Alguns aspectos dessa revolução charrua devem ser ressaltados:
- A seleção sub-20 uruguaia do sul-americano no Peru já é fruto dessa experiência incrível e dessa revolução de costumes e modos que vai se processando no Uruguai. Dez dos 22 acabaram o segundo grau, sendo que todos acabaram o primeiro grau. Alguns ingressaram na universidade. Não tenho os números aqui, mas provavelmente, nas outras seleções da competição, seja um milagre encontrar algum jogador com segundo grau completo, salvo um esforço individual imenso. Repito: 10 jogadores da sub-20 uruguaia terminaram o segundo grau.
- Lideranças são estimuladas, ao contrário do comportamento de “boizinhos de presépio” geralmente estimulado no futebol de uma maneira geral. O capitão Diogo Polenta é capitão desde a seleção Sub-15, passando pela sub-17.
- A presença e a liderança de Oscar Tabárez vai muito além de algo superficial, um jogar para a torcida.

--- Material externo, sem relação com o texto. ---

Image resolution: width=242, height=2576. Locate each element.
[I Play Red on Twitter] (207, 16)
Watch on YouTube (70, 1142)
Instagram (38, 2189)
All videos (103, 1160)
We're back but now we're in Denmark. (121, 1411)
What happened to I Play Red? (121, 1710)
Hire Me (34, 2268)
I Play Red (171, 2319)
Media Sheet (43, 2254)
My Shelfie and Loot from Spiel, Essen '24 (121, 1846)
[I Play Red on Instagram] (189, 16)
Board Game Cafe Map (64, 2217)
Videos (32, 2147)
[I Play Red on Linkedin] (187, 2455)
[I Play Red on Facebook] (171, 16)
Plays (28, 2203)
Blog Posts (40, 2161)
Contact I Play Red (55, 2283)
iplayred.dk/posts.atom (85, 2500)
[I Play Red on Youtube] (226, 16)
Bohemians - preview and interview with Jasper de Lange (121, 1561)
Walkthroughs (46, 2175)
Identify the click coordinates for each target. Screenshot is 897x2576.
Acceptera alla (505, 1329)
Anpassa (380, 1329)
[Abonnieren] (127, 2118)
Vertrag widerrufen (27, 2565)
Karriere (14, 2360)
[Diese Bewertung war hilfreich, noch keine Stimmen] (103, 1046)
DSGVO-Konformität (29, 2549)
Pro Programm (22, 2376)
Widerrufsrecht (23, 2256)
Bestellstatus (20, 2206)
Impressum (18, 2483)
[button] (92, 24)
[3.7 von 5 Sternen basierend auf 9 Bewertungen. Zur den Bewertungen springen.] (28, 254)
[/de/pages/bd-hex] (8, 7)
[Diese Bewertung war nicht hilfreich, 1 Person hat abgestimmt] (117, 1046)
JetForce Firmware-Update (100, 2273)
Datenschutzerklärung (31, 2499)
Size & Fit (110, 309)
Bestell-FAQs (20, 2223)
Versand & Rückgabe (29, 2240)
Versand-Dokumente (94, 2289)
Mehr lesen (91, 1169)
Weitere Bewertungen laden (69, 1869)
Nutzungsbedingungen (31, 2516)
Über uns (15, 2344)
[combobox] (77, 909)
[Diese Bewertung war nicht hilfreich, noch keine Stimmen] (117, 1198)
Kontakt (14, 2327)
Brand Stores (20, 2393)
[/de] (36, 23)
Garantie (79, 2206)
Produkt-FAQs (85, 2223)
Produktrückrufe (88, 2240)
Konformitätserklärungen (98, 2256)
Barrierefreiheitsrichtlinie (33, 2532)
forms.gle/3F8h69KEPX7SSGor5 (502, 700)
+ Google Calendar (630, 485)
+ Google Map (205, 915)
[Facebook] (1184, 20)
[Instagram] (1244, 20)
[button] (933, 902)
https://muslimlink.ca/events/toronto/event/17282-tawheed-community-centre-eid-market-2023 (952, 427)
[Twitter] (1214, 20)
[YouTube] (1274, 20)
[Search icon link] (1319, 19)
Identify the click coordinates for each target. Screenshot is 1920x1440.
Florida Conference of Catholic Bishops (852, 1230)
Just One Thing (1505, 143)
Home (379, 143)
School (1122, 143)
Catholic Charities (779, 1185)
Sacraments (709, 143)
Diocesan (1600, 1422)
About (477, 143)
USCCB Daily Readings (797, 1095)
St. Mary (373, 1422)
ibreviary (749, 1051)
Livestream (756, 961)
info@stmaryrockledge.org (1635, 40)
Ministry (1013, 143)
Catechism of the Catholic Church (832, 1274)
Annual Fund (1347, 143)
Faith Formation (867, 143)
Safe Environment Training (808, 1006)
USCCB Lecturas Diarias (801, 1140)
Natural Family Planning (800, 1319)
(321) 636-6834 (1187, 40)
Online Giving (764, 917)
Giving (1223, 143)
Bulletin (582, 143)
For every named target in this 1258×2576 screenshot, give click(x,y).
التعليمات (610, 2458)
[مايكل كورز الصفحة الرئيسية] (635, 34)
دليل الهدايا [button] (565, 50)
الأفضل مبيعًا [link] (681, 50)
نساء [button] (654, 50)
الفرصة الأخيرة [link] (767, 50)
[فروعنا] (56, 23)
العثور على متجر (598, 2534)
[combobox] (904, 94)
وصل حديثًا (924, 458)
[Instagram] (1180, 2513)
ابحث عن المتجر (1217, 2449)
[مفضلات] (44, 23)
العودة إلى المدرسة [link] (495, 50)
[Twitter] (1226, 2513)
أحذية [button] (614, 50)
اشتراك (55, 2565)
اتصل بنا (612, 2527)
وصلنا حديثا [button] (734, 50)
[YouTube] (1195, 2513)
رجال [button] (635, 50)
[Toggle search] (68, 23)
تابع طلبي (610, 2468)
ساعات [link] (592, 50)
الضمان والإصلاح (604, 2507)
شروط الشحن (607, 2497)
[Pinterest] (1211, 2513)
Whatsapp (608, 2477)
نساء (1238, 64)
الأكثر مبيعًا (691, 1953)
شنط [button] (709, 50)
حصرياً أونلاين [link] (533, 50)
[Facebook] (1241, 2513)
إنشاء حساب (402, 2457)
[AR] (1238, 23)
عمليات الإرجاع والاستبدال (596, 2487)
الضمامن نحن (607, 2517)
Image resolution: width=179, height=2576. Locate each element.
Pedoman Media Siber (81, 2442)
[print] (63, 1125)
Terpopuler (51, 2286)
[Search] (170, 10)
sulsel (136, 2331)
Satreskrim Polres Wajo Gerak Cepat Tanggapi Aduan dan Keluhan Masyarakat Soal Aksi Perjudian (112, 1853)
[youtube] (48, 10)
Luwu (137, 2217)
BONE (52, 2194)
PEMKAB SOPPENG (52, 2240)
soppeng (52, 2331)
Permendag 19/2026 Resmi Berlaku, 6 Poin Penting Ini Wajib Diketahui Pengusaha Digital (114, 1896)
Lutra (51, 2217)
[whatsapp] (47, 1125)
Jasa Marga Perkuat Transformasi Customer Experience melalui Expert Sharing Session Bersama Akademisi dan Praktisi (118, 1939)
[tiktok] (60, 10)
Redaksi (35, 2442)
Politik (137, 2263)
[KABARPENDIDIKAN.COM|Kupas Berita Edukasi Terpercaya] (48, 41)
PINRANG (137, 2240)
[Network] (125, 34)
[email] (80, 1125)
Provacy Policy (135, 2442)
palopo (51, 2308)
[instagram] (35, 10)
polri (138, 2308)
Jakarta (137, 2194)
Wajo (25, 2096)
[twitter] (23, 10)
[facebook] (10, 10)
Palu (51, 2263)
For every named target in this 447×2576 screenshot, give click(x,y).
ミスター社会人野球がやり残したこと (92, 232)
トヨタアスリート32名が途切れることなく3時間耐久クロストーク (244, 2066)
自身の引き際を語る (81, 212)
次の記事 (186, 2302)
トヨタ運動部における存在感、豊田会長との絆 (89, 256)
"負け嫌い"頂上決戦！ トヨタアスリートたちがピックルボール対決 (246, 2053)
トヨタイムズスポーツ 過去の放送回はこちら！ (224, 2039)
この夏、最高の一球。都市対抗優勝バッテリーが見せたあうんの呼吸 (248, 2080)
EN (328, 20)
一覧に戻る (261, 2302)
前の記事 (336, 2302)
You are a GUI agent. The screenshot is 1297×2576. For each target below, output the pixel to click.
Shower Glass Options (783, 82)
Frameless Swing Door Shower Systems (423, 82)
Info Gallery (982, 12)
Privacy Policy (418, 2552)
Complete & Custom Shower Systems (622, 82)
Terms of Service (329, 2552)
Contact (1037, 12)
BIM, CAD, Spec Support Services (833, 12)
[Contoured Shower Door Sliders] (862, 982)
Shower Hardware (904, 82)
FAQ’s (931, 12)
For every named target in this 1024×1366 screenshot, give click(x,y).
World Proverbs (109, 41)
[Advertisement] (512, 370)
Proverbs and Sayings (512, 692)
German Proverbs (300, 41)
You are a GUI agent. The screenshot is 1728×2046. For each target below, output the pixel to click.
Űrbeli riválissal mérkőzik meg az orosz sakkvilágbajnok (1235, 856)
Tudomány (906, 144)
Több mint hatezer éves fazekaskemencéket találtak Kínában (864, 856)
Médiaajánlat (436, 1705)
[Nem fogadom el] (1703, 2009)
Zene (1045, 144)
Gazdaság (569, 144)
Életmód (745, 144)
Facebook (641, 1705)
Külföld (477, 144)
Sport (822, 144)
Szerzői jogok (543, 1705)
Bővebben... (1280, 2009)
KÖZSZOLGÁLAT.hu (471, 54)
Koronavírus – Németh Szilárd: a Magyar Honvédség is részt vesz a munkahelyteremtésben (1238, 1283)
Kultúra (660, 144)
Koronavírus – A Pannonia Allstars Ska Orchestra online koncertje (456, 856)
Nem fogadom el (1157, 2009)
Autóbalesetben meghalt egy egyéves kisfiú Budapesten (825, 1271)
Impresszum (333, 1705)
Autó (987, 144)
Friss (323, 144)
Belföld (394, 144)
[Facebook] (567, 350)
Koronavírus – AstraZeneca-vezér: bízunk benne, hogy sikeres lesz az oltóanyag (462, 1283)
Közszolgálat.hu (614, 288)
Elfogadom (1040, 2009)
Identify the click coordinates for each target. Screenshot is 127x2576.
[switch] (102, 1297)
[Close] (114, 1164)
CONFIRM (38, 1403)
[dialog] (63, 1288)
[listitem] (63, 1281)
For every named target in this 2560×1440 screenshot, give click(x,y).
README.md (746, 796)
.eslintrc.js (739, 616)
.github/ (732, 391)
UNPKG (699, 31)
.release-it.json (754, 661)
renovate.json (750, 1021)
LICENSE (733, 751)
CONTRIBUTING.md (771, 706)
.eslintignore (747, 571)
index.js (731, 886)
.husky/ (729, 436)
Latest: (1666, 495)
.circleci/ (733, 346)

O “Maestro”, como é chamado no Uruguai, comparece a praticamente todos, exatamente isso, praticamente todos os treinamentos das seleções sub-15, sub-17 e sub-20. E se necessário, sem maiores melindres, entra em campo, corrige o necessário, conversa com jogadores e treinadores.
- O estímulo para o estudo e o incentivo para o surgimento de lideranças começa a ter efeito prático no cenário uruguaio. Jogadores com maior senso crítico despontam, com suficiente postura e clarividência para se posicionarem e decidirem as coisas por si. A nova geração de talentos, a geração de Tabaréz, tem sistematicamente se insurgido contra decisões de seus empresários, e muitas vezes inclusive rompido com os poderosos do futebol uruguaio, dominado muito tempo por Juan Figger, depois por Paco Casal e mais recentemente por Daniel Fonseca. Os jovens Luis Suarez e Nicolas Lordeiro, ambos presentes em 2010 foram dois a se insurgir contra o empresário nos últimos tempos, sempre lutando por seus direitos.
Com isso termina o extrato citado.